With Honey Boy, however, he proves that he was right to look at himself all along. The film is a meta addiction dramedy that sees him go into the heart of his own personal trauma, and the result is a cathartic work of art that will likely stand as Shia LaBeouf's masterpiece.
 
Written as an assignment for a court-assigned rehab stint, LaBeouf has penned a script that serves as actual catharsis, exorcizing the demons of his painful childhood by retelling his own origin story. Thankfully, he had the wisdom to give the director reigns to someone else. It's documentarian Alma Har'el's first narrative feature, and her dizzying, hypnotic camerawork breathes plenty of life into LaBeouf's story.
 
The film follows two distinct timelines. We start in 1995, where child actor Otis Lort (Noah Jupe) is struggling to get through life on set with his chaperone and deadbeat dad James Lort (LaBeouf, playing his own dad). Running parallel to that narrative is Otis in 2005 (played by Lucas Hedges), prone to bursts of anger and binge-drinking. After losing a finger in a drunken car wreck (just like the real Shia), he's ordered to go to rehab, where he begins to unpack his painful relationship with his father.
 
These three actors get to the core of Shia's deeply personal tale, and though none of them really look alike, they manage to carry an emotionally potent story thanks to their acting expertise. LaBeouf completely loses himself in the role of his father, channelling rage and whimpering defeat in a way that could only be done if he had lived it. Hedges and Jupe, meanwhile, manage to arrive at the same approximation of Shia LaBeouf without ever doing an impression.
 
Admittedly, the film could have used stronger female characters. Lort's absent mother only appears as a voice on a telephone (it's Natasha Lyonne) and FKA Twigs' character, a sex worker who comforts young Otis and arguably crosses the line with him, feels particularly underwritten.
 
But these might be unfair criticisms for a story this personal. After all, Honey Boy is Shia's story. In going to the depths of his own personal pain, he's uncovered a beautifully intimate portrayal of cyclical brokenness and generational wounds. It's the sort of catharsis that leads to inner healing. Even LaBeouf has said he's started talking to his dad again after six or seven years since making this film.

**List of tasks:**
1 – Rewrite the stretch of the Honey Boy review from "The film follows" through "with his father.", substituting "storylines" for "timelines".
2 – Copy out the records word for word, from the line containing "Given: Click the Test Switch network icon" through the end of the records, including both ends and leaving out the pictures.
The review and the records are separate, unrelated material.

Click-target records:

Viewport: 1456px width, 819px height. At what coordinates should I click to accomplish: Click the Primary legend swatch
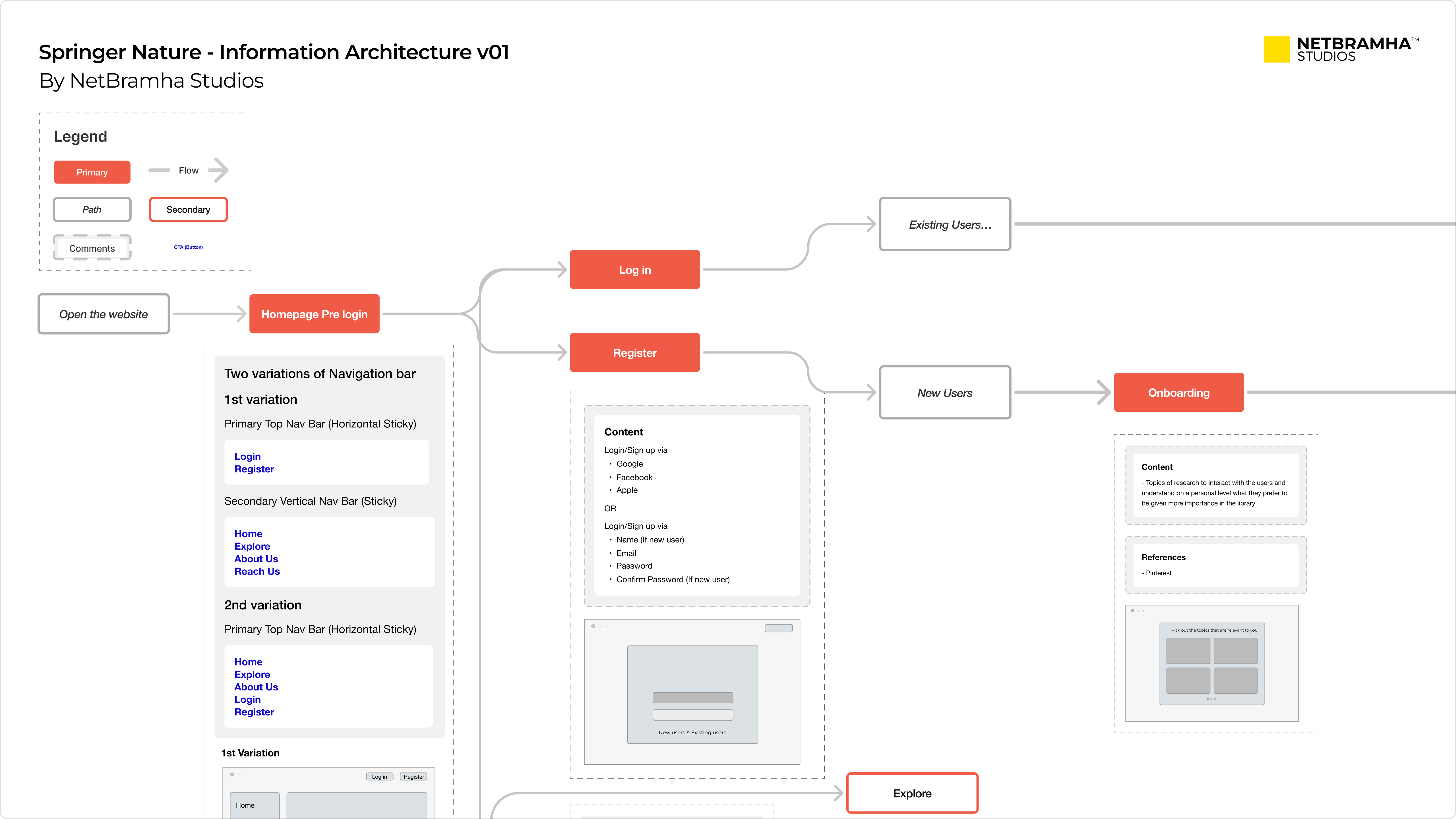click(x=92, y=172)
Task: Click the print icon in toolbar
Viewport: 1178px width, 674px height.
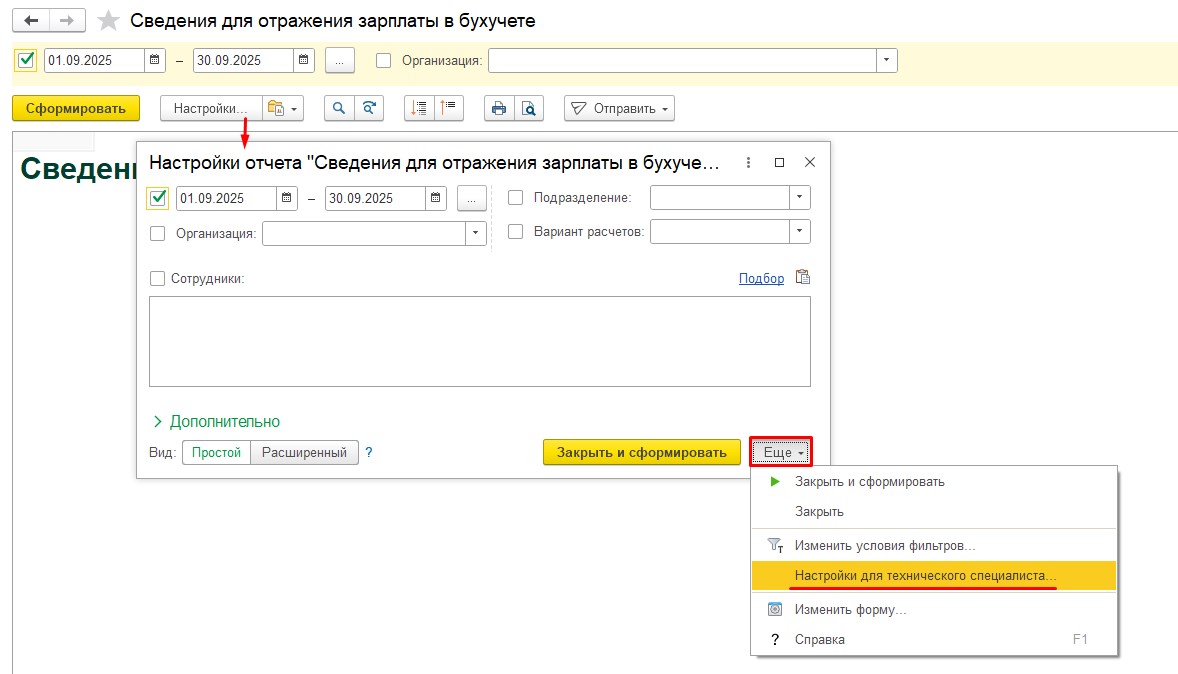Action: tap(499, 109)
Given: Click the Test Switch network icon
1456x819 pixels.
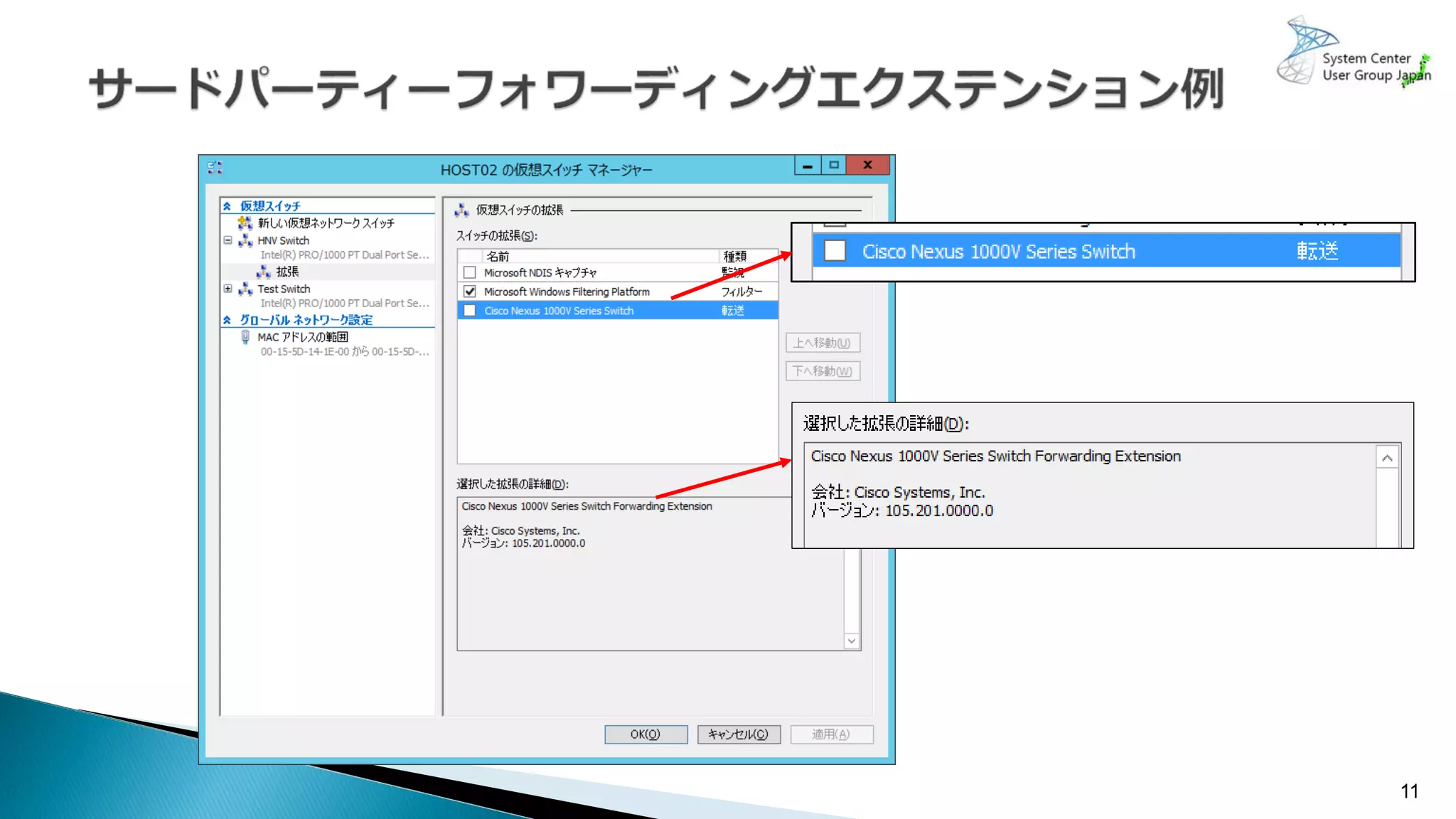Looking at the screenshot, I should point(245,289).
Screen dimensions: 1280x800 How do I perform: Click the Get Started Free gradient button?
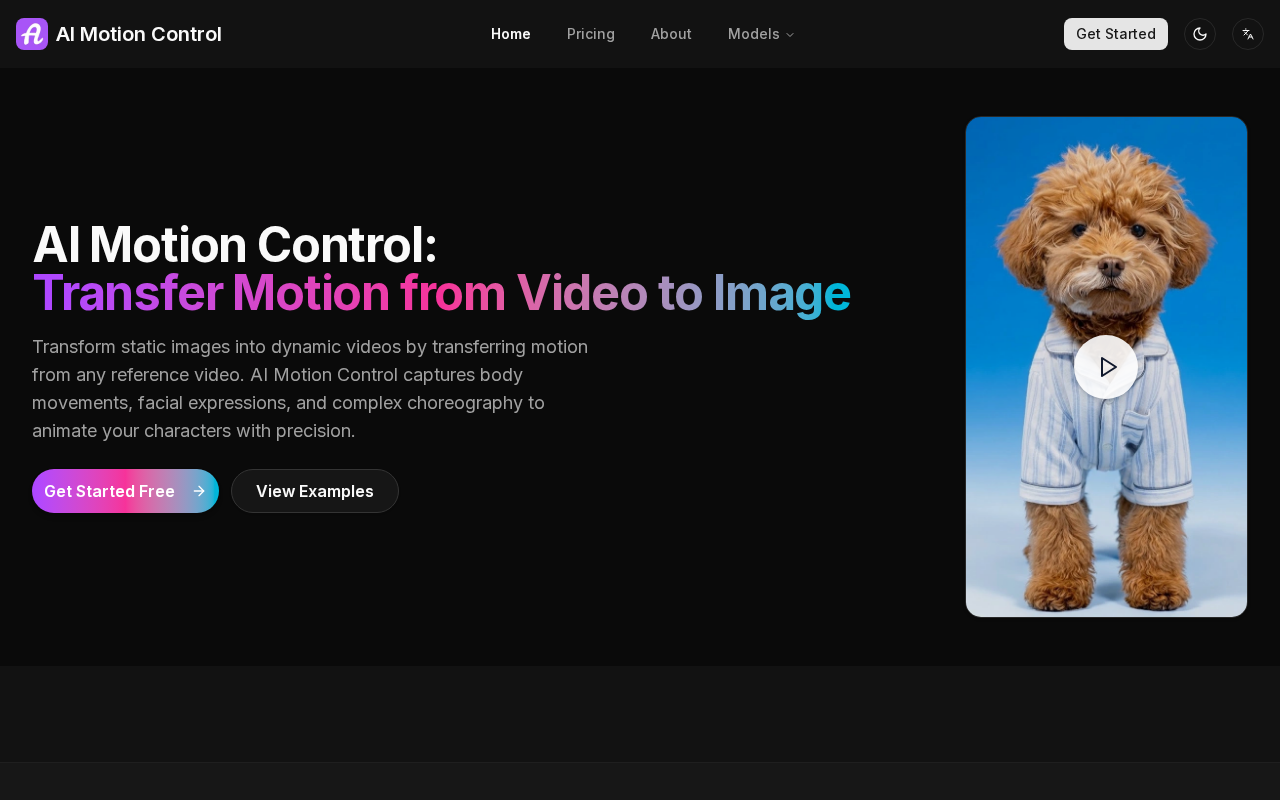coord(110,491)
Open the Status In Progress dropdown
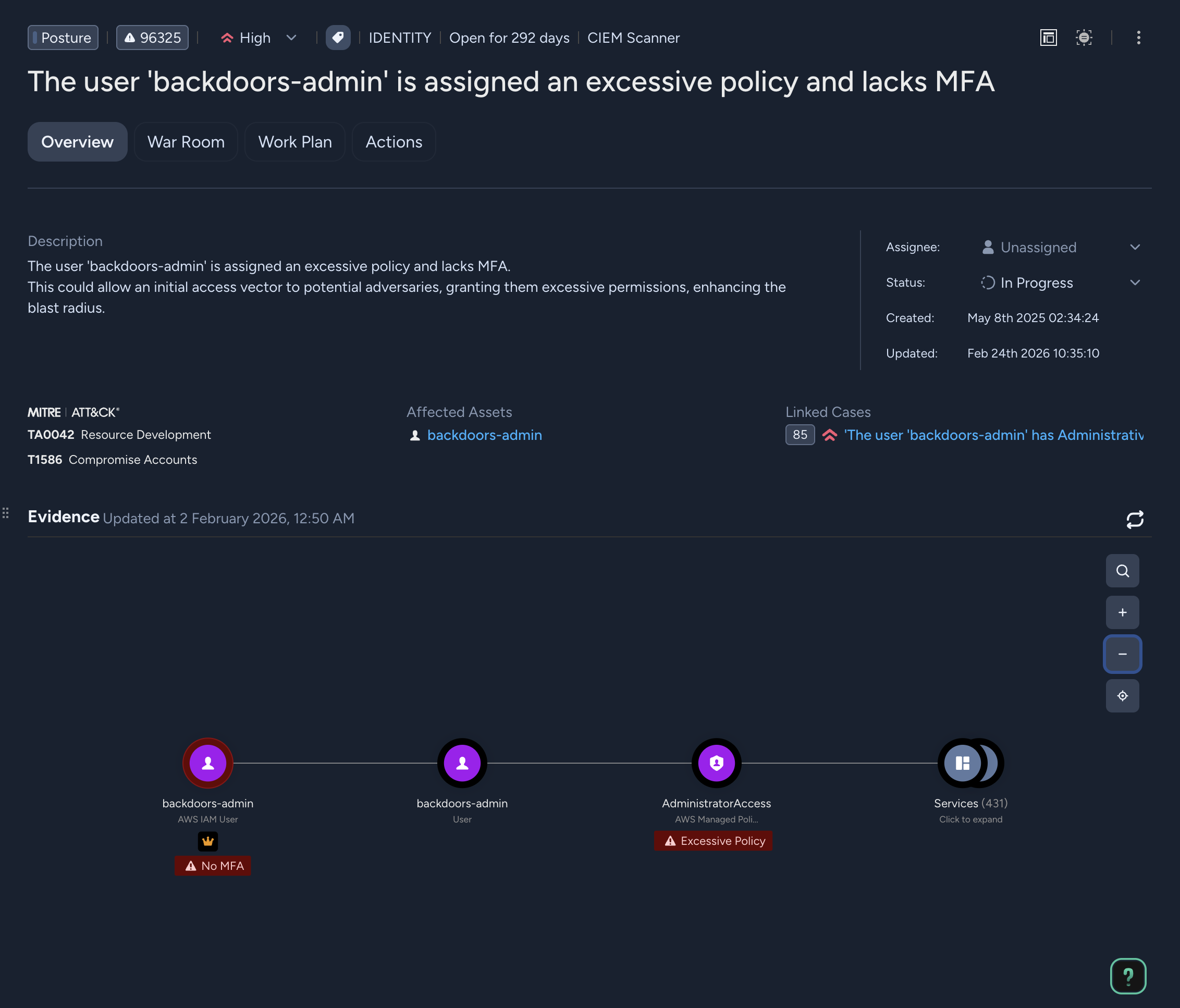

**Answers given:**
1 –
The film follows two distinct storylines. We start in 1995, where child actor Otis Lort (Noah Jupe) is struggling to get through life on set with his chaperone and deadbeat dad James Lort (LaBeouf, playing his own dad). Running parallel to that narrative is Otis in 2005 (played by Lucas Hedges), prone to bursts of anger and binge-drinking. After losing a finger in a drunken car wreck (just like the real Shia), he's ordered to go to rehab, where he begins to unpack his painful relationship with his father.

2 –
Given: Click the Test Switch network icon
1456x819 pixels.
Looking at the screenshot, I should point(245,289).
Screen dimensions: 1280x800 How do I perform: Click the Get Started Free gradient button?
coord(110,491)
Open the Status In Progress dropdown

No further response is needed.